GSCOP-RUB-GCSP

Soutenance de thèse de Asma Abu Samah (GCSP) le 08 novembre 2016 à 14h en amphi Gosse - Site Viallet Grenoble INP

Intitulée ; Event based probabilistic approach for proactive maintenance to improve production capacities in HMLV industries
Membres du jury :

  • M. François, PERES Professeur, Ecole Nationale d’Ingénieurs de Tarbes (ENIT), Rapporteur
  • M. Philippe WEBER Professeur, Université de Lorraine, Ecole Supérieure des Sciences et Technologies de L’Ingénieur de Nancy (ESSTIN), Rapporteur
  • M. Sha’ri MOHD YUSOF Professeur Ir., Université de Technologie Malaisie de Kuala Lumpur, Examinateur
  • M. Michel TOLLENAERE Professeur, Grenoble-INP, Examinateur
  • M. Stéphane HUBAC Manufacturing Science Senior Expert Advanced Process and Equipment Control, STMicroelectronics-Crolles, Invité
  • M. Eric ZAMAÏ Maître de conférence HDR, Grenoble-INP, Directeur de thèse
  • M. Muhammad Kashif SHAHZAD Docteur, Institut National des Sciences Appliquées (INSA) de Lyon, Co-Encadrant dethèse

Abstract :

This research is carried out in the context of high-mix low-volume (HMLV) production environment. It is a production environment characterized by increasing demand volumes with product diversity and reducing product life cycles. This is a highly competitive production environment which require frequent changes in equipment settings and process recipes for product diversity and continuous introduction of new technologies to cope with increasing demand for more functional products. Moreover, ramp up production becomes highly critical because of reducing product life cycles. Therefore, to be successful in this highly competitive environment, we need stabilized and optimized production capacities to cope up with these challenges.

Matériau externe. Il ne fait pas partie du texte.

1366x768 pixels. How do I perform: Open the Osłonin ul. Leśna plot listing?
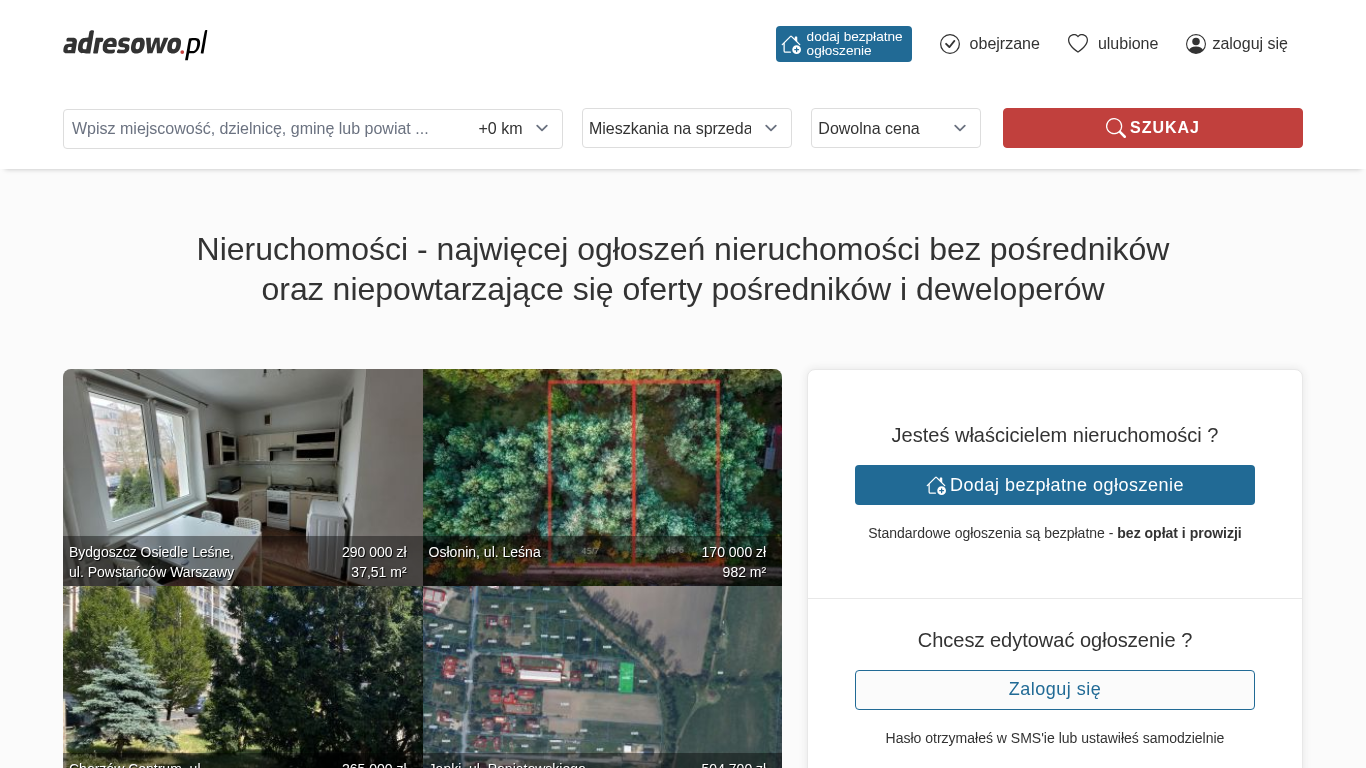tap(602, 460)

In such context, our objective are set as:

1) Minimize corrective maintenance
2) Improve preventive maintenance

2 integrated approaches was developed and presented as follows,

The first approach focuses on stopping the production equipment as a result of unscheduled breakdown if and only if it is the source of breakdown. This approach also concludes that to avoid confusion in failures and causes diagnosis, module must be benchmarked instead of equipment. This approaches is based on BN and uses contextual data instead of sensors data.

The second approach focuses on the extraction of time bound failure signatures which guarantees to generate an alert failure prior to specified time such that proactive measures can be taken to avoid failure occurrences.

This work is a part of the European INTEGRATE project.